Geciteerde tekst:

Marjan Olyslager
In oktober 2011 werd Joris op basis van zijn goede prestaties uitgenodigd voor de regionale training horden in Rotterdam op zondagochtend bij Marjan Olyslager. Sinds die tijd is Marjan nauw betrokken bij de atletiekcarrière van Joris. Marjan is niet alleen de trainer van Joris maar ook zijn coach. In het begin verzorgde Marjan alleen de hordetrainingen, maar vanaf het moment dat Joris besloot zich alleen toe te leggen op de vlakke sprintnummers, bleef Marjan zijn trainer/coach. Marjan is een luisterend oor en weet altijd weer die dingen te zeggen en te doen, waardoor Joris steeds weer scherper, beter en sneller wordt.
Marjan aan het woord
(2 juni 2015)
Er is weer een hoofdstuk afgesloten
Volgens de kalender bijna zomer, buiten een bijna herfstige storm met horizontale regen.
Het atletiekzomerseizoen heeft de startblokken net verlaten, is bezig met haar versnelling naar het NK junioren toe, hopelijk met een goed stabiel deel op het EK junioren, en met een strakke finish tijdens het NK senioren.

Bronfragment:

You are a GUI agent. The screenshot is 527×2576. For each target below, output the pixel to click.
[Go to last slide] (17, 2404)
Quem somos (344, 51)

Korte opgave:
Zet de tekst over trainer Marjan Olyslager voort, direct na de laatste getoonde zin.

Resultaat opdracht:
Zo ziet Joris graag zijn wedstrijdseizoen.
Het was in februari toch wel de vraag of het wel zo zou lopen.
Een “te snel voor beschikbare coördinatie en techniek” horderace veroorzaakte klachten aan de hamstring, te veel klachten om het indoorseizoen goed af te maken.
Teleurstelling was er natuurlijk, geen titel kunnen verdedigen op een NKjunioren, geen progressie kunnen laten zien.
Alle betrokkenen zaten snel aan tafel, Brabantse worstenbroodjes erbij, en in no time was daar een revalidatieprogramma met taakverdeling voor trainers en fysiotherapeut en een hoofdrol voor Joris. Binnen 6 weken leniger dan ooit. Binnen 6 weken schouders en een set buikspieren waar je zo het strand mee op kunt. Binnen 6 weken ook de eerste stappen op de atletiekbaan weer. Daarna ging het snel, van powerwalken naar joggen, van joggen, naar speedladderoefeningen, daarvandaan naar techniekdrills en hordestappen. Met een beetje geduld volgen ook weer fullspeed, speedy en startblokken.
En op 23 mei een eerste wedstrijd! Too eager, beetje afgeleid, het startblok staat niet helemaal lekker en wat een sprinter vreest, dat gebeurt: een valse start en helemaal geen eerste wedstrijd.
Pas op 30 mei in Oordegem een wedstrijd met resultaat, en wat voor een resultaat: een 100m in 10.93 sec. Niet eerder zo snel een seizoen geopend!
Het hoofdstuk revalidatie is dus naar tevredenheid afgesloten. Als trainer heb ik genoten van de discipline en gedrevenheid van Joris, van zijn eindeloos gezucht tijdens lastige, misschien wat zware krachtoefeningen en zijn plezier bij iedere stap progressie.
En nu dan de zomer, een nieuw hoofdstuk. Wordt vervolgd.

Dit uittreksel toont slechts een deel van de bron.